(Items from a data source)
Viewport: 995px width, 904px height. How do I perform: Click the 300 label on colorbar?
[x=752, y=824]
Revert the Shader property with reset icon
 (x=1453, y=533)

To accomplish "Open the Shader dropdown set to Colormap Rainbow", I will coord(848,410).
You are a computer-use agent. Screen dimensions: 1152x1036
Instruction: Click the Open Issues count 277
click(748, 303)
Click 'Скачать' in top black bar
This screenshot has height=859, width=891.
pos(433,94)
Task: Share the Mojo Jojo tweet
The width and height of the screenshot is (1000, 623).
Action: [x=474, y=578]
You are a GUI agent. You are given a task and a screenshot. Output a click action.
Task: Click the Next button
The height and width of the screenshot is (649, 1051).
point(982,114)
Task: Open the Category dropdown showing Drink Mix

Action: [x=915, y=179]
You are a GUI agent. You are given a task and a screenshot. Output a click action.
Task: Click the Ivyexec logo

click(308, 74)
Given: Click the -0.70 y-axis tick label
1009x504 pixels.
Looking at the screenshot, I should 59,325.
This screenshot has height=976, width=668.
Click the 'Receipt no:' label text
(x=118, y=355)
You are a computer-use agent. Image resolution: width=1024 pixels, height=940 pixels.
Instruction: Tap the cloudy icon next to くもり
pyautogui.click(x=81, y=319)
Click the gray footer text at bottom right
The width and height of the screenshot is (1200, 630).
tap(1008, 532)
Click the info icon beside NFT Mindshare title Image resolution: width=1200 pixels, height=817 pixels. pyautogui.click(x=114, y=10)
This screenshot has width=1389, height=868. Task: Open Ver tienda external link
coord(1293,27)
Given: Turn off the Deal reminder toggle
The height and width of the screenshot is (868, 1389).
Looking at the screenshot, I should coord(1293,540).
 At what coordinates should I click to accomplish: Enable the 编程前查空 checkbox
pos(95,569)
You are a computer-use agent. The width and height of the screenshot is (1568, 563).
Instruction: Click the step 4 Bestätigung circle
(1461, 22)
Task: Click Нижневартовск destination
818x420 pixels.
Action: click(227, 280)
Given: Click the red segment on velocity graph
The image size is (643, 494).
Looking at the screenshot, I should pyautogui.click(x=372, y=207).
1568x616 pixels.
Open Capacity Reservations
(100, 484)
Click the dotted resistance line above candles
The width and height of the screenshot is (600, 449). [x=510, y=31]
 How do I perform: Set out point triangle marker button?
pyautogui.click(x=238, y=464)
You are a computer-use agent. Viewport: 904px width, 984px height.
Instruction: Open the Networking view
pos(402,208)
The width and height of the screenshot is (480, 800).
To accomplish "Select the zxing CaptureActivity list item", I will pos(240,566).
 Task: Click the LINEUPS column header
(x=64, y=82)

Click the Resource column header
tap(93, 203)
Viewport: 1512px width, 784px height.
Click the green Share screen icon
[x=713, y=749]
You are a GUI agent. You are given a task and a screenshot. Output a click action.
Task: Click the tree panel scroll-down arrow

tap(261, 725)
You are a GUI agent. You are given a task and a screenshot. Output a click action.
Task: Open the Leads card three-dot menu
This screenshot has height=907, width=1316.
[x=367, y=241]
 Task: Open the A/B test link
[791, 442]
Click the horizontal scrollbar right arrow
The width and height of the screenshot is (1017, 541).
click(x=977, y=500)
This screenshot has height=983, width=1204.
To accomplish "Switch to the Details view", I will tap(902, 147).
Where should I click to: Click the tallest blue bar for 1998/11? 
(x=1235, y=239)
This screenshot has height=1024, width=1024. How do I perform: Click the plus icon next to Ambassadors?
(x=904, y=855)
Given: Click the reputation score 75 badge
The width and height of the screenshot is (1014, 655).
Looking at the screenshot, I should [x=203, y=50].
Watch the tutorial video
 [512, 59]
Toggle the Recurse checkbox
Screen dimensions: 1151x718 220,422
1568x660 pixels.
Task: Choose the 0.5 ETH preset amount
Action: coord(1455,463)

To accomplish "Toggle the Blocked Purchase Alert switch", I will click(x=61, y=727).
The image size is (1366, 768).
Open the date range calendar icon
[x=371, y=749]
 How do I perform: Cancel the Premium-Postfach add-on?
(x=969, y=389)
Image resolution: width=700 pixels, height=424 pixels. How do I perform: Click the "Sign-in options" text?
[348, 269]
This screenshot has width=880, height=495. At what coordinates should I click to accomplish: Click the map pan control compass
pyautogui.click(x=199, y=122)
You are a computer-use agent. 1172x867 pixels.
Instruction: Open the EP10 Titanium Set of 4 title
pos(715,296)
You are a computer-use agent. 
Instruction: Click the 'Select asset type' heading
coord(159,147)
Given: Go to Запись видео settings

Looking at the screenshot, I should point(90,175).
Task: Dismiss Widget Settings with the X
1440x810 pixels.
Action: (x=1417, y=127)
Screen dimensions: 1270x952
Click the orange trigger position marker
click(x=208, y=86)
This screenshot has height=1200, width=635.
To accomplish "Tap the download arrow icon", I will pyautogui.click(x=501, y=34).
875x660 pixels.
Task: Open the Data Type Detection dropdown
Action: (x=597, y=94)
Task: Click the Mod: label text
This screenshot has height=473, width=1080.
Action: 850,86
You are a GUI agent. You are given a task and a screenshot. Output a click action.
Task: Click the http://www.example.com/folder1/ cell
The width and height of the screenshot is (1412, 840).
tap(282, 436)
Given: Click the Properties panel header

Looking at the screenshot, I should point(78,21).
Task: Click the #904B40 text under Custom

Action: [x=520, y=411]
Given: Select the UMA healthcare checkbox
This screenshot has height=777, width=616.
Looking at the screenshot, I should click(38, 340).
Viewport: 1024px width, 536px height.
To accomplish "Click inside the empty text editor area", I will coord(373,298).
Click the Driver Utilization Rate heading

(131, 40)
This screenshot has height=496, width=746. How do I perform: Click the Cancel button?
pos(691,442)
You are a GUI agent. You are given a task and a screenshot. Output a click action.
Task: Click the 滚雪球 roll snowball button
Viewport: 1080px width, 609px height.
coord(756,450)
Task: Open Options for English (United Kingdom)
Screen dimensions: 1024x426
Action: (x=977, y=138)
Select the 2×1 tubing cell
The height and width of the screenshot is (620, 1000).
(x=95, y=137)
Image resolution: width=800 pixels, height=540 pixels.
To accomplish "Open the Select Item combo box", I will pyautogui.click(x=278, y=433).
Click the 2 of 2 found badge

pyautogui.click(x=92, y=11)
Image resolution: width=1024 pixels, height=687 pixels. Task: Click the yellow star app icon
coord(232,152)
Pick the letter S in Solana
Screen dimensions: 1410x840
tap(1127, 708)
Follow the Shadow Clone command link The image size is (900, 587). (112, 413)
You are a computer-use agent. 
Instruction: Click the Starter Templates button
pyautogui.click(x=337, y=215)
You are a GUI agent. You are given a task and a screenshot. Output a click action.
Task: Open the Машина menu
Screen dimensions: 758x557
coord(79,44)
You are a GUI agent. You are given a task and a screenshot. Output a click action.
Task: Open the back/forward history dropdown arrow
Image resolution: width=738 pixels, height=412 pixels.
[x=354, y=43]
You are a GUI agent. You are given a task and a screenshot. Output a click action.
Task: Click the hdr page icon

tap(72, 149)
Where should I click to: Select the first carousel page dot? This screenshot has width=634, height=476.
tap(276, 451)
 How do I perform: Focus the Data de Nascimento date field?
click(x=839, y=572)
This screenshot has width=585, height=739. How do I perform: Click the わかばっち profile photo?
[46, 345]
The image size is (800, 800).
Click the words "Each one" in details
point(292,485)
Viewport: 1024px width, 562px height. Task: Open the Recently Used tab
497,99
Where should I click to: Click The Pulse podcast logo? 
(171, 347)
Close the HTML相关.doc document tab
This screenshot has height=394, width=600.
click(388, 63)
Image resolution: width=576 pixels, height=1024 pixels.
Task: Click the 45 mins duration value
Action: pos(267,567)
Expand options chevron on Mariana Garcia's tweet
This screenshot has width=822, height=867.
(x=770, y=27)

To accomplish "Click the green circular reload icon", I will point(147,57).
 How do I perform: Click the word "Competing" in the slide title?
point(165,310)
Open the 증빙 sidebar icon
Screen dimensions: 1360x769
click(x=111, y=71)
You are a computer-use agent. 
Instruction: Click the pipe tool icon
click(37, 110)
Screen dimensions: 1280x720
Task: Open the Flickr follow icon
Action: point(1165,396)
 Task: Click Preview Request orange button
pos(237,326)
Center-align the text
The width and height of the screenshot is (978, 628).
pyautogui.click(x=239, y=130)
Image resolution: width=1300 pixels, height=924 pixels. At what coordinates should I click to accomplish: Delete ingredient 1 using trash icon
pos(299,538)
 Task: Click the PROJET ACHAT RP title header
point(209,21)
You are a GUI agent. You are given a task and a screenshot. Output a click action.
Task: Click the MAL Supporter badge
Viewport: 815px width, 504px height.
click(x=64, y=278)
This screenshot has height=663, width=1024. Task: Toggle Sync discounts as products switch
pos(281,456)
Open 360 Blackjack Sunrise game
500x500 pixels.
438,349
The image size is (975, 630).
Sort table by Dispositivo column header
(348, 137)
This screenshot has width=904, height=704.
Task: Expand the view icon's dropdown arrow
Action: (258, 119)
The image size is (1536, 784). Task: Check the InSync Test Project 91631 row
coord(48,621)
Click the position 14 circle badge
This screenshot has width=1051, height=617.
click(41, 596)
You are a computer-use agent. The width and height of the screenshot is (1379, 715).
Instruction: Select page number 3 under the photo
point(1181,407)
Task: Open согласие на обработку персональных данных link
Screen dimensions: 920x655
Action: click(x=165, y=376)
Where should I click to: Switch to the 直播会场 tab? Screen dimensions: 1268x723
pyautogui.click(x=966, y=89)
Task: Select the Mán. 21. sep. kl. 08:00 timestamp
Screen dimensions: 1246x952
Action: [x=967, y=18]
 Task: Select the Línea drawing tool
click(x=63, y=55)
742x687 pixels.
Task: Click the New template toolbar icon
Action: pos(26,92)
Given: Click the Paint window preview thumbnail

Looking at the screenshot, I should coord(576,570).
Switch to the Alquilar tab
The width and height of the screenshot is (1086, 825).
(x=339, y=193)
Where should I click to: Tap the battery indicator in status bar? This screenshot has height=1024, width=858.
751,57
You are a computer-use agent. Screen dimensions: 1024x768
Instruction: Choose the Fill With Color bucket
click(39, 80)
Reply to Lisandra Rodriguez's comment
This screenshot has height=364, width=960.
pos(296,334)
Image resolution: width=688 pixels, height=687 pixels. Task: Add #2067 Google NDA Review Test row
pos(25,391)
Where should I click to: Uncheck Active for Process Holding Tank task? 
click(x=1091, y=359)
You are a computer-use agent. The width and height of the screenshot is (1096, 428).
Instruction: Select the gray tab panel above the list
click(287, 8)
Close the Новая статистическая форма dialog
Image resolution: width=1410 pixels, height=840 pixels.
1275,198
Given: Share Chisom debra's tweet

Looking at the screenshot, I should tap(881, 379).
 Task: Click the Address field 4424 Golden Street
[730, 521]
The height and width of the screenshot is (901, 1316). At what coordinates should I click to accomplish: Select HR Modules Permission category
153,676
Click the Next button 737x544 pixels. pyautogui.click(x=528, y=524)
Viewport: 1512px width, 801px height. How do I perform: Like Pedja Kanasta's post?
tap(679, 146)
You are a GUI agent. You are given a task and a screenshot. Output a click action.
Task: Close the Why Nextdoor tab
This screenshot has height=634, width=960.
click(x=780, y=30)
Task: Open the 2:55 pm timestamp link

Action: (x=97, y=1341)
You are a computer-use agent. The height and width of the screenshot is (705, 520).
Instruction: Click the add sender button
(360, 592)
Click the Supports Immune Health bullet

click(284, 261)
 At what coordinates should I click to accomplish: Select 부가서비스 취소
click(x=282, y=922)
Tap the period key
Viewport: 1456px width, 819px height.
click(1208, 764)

» **ASSIGNED TASK**
Track down all lines above with the string "cell" and copy them.

» **EXERCISE RESULT**
Task: Click the http://www.example.com/folder1/ cell
Select the 2×1 tubing cell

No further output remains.